Now in terms of precedents, this legal principle, as correctly summed up by Allahabad High Court, has its root in ancient Indian text. It is founded on the ancient Indian Principle of prang-nyaya which means (previous judgment). The principle is stated in Brihaspati Samiti : “If a person who has been defeated in a suit according to law files the plaint once again he must be told that he has been defeated already; this is called a plea of prang-nyaya”.
Recently this fact was reiterated by the sitting judge of the Supreme Court of India, Justice Adbul Nazeer in his addressing speech in 16th National Council Meeting of Akhil Bhratiya Adhivakta Sangathan, where he categorically stated that, “doctrine such as res judicata (prang nyaya) were prevalent in the ancient Indian judiciary”.

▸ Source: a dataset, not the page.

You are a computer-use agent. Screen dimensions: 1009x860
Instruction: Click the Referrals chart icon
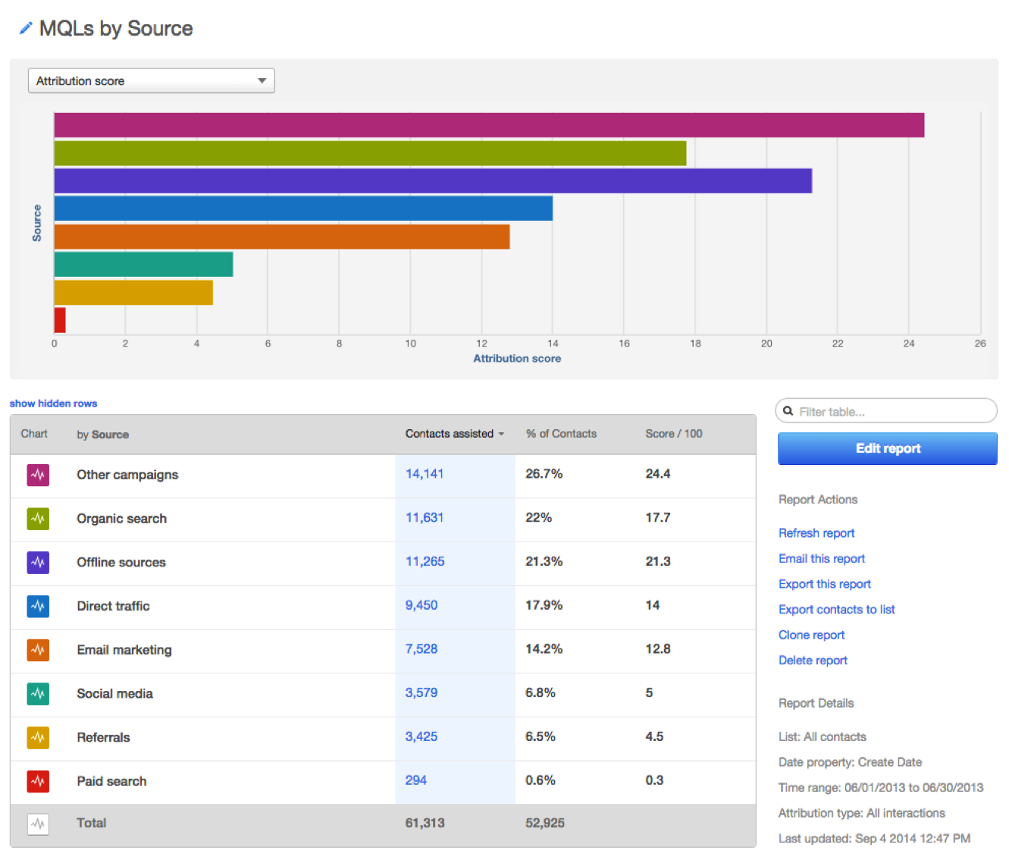coord(38,737)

The major impact of these findings is that they ultimately bring back the debate of decolonising the Indian legal system. To sum up in the words of Justice Adbul Nazeer, “great lawyers and judges are not born but are forged by proper education and great legal traditions, as were Manu, Kautilya, Katayana, Brihaspati, Narada, Parashara, yajnavalkya, and other legal giants of ancient India. The continued neglect of their great knowledge and adherence to the alien colonial legal system is detrimental to the goals of our Constitution and against our national interest”. Therefore it is high time to acknowledge the credit where it is due.